Nel mondo della scuola lecchese, intanto, subiscono un leggero calo i diplomati (2.860 nell’anno scolastico 2016-2017 contro i 2960 dell’anno precedente). Resta consistente la quota dei liceali (51,4% dei quali il 38,8% ha scelto l’indirizzo scientifico) mentre aumenta quella dei diplomati negli istituti tecnici (34,8% di cui il 34,6% in ambito amministrativo) al contrario si riduce il numero di quanti hanno concluso il percorso di qualifica negli istituti professionali (13,5%).

Quali lauree e diplomi più richiesti in Lombardia

 

Due diplomati su tre scelgono di andare all’università, ovvero il 63% dei giovani lecchesi in uscita dalle scuole superiori. Quali lauree?
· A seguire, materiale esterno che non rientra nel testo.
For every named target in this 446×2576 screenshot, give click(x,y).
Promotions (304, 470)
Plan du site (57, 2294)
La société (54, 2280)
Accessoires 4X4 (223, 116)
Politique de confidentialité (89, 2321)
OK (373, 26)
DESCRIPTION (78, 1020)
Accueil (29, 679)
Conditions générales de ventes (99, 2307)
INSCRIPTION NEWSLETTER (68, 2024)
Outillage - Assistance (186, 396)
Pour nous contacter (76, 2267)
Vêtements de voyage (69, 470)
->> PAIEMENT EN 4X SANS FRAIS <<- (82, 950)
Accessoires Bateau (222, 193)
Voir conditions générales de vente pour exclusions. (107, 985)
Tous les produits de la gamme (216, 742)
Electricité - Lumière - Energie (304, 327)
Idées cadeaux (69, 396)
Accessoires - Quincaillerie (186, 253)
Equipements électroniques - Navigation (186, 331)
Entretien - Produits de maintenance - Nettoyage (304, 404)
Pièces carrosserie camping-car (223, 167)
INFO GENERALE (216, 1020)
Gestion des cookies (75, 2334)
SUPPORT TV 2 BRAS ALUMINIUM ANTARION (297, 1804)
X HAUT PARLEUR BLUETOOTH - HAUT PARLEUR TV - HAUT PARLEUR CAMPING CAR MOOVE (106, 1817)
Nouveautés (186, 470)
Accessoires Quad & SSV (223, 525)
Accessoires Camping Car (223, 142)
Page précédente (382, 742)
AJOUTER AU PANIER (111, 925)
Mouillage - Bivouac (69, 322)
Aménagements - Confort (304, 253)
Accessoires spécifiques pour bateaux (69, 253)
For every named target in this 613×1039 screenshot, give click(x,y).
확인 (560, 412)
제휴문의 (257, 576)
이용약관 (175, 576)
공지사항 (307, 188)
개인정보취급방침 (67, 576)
La maggior parte degli studenti sceglie un percorso di ingegneria (13,4%), di economia (12,5%), o in ambito politico-sociale (10%), sanitario (9,6%) e giuridico (8,5%).

Non tutti troveranno lavoro in provincia di Lecco. “Il flusso di laureati – spiegano i ricercatori del Clas – si presenta decisamente superiore alle necessità dichiarate della aziende, è un’offerta sovrabbondante rispetto ad una domanda più limitata da parte di imprese e istituzioni pubbliche”, 1200 in più rispetto alle richieste del mercato.

Situazione opposta, invece, per i diplomati “che non risultano sufficienti a soddisfare il fabbisogno professionale delle imprese. La domanda è più ampia dell’offerta disponibile nel locale mercato del lavoro”. La differenza tra i diplomati lecchesi e le necessità delle imprese ammonterebbe a circa 1.140 posti nel 2016.

Non è un caso che ci siano anche dei flussi ‘in entrata’ su Lecco, seppur inferiori alle uscite: importiamo circa 400 lavoratori dall’area milanese, 1200 dal monzese, 500 dalla bergamasca, 700 dalla provincia di Como e 400 dalla quella di Sondrio, mentre altri circa 800 da altre zone ancora.